Monday, March 21, 2016

Switching brains and putting the cart before the horse: EvoCommander, an experimental AI game

One of the best ways to make AI that is relevant to game development is to (1) make the AI and (2) make a game around the AI. That is, design a game that needs this particular flavor of AI to work.

To most people in the game industry (and far too many people in academia), this is the equivalent of putting the cart before the horse. The "proper" way to do game AI is to start with a requirement, a problem posed by the game's design, and then come up with some AI to solve this.

But many great innovations would never have been made if we insisted on putting the horse before the cart all the time. And making AI that solves the problems of existing game designs often leads to boring AI, because most games are designed to not need very interesting AI. It's more fun to turn things around - start with the AI and design a game that will need that AI, to prove that such a game design can be interesting.

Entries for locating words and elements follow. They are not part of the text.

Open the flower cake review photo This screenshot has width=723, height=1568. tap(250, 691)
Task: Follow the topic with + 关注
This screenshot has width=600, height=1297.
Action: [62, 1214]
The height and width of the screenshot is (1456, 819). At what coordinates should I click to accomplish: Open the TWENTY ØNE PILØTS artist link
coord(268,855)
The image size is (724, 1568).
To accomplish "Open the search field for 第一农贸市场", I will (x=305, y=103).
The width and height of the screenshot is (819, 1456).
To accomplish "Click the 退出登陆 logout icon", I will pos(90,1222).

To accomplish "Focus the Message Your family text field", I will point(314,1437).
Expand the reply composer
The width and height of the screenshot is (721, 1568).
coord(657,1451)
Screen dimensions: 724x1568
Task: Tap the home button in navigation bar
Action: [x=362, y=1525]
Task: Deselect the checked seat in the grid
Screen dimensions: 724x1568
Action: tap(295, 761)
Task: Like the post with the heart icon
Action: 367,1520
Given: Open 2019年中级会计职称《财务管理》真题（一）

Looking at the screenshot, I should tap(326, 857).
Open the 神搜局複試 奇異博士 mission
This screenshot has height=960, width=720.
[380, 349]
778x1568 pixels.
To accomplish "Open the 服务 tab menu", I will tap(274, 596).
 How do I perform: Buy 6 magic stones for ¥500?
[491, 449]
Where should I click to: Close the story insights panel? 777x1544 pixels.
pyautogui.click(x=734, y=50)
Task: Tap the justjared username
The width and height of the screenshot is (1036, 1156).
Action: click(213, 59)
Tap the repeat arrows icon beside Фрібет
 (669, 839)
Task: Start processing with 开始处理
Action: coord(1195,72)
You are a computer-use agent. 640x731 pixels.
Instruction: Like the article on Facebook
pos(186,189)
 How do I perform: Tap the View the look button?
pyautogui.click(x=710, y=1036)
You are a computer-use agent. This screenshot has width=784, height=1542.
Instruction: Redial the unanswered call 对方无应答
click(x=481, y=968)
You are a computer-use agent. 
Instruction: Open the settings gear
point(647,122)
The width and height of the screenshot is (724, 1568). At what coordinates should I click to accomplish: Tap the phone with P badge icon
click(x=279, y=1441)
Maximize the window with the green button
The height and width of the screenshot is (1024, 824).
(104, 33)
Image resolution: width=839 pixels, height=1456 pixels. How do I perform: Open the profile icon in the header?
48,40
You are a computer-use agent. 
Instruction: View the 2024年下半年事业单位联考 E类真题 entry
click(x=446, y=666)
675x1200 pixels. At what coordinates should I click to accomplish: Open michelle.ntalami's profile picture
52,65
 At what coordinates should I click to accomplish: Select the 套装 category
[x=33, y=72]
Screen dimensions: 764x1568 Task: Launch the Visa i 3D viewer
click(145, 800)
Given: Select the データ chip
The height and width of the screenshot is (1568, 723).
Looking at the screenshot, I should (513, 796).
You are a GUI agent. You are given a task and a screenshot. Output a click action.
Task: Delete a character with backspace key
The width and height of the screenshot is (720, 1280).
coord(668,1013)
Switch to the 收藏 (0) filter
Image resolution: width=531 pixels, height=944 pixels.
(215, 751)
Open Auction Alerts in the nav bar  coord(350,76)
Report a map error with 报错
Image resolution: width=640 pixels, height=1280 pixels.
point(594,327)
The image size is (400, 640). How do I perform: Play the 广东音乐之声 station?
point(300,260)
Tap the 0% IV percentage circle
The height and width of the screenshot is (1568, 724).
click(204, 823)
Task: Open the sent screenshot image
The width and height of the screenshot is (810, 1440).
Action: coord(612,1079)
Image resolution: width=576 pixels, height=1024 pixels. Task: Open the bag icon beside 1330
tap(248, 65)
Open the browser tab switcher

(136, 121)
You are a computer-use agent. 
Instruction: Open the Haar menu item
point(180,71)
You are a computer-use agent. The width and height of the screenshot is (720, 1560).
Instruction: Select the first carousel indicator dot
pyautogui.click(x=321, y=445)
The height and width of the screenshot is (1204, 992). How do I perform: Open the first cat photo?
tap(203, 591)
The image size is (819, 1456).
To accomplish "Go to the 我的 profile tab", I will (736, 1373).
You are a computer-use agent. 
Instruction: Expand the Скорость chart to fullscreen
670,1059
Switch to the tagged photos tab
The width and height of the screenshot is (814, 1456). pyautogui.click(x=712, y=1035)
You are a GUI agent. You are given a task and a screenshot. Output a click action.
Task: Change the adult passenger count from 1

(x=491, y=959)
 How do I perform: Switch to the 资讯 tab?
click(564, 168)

I am definitely not the first person to think that thought. In particular, Ken Stanley has been involved in a couple of really interesting academic experiments in designing games around evolutionary neural networks, or neuroevolution. NERO is a game where you train the brains of a small army of troops, and then let your army fight other people's armies. Galactic Arms Race (with Erin Hastings as main developer) revolves around picking up and learning to use bizarre weaponry, which is evolved based on players' choices. Petalz (the offspring of my good friend Sebastian Risi and others) is a social network game about flowers, powered by actual evolution. I've been involved in a couple of such attempts myself, such as Infinite Tower Defense which uses several different AI mechanisms to adapt to the player's strategy and preferences, creating an ever-shifting challenge.

Of course, there are several examples of commercial games that seem to have been built partly to showcase interesting AI as well, including classics such as Creatures and Black and White. And there are many games that have chosen non-standard, AI-heavy solutions to design problems. But it would take us too far to dig deeper into those games, as I think it's about time that I get to the reason I wrote this blog post.

The reason I wrote this blog post is EvoCommander (game, paper). EvoCommander is a game designed and implemented by Daniel Jallov, while he was a student at ITU Copenhagen under the supervision of Sebastian Risi and myself; we also contributed to the game design.

A mission being played in EvoCommander.

EvoCommander's game play revolves around training your little combat robot, and then unleashing it against human or computer-controlled enemies. The robot's brain is a neural network, and training happens through neuroevolution. You train the robot by giving it a task and deciding what it gets rewarded for; for example, you can reward it for approaching the enemy, using one of its weapons, or simply keeping distance; you can also punish if for any of these things. Like a good dog, your little robot will learn to do things so as to maximize reward and minimize punishment, but these things are not always what you had in mind when you decided what to reward. Unlike a game like Pokemon, where "training" is simply progression along a pretermined skill trajectory, in EvoCommander training really is an art, with in principle limitless and open-ended outcomes. In this regard, the premise of the game resembles that of NERO (mentioned above).

Fierce PvP battle in the EvoCommander arena.
A key difference to that game, and also a key design innovation in EvoCommander, is the brain switching mechanic. You can train multiple different "brains" (neural networks) for different behaviors, some of which may be attacking tactics, others tactics for hiding behind walls etc. When battling an opponent, you can then decide which brain to use at each point in time. This gives you constant but indirect control over the robot. It also gives you considerable leeway in selecting your strategy, both in the training phase and the playing phase. You may decide to train complicated generic behaviors (remember that you can start training new brains from any brain you trained so far) and only switch brains rarely. Or you may train brains that only do simple things, and use brain switching as a kind of macro-action, a bit like a combo move in Street Fighter.

The robot bootcamp, where you train your brains.
As an experimental research game, EvoCommander is not as polished as your typical commercial game. However, that is not the point. The point is to take an interesting AI method and show how it can be the basis for a game design, and in the process invent a game design that would not be possible without this AI method.

You are welcome play the game and/or read the paper yourself to find out more!

Further reading: I've written in the past about why academia and game industry don't always get along, and strategies for overcoming this. Building AI-based games to show how interesting AI can be useful in games is one of my favorite strategies. An analysis (and idea repository) for how AI can be used in games can be found in our recent paper on AI-based game design patterns.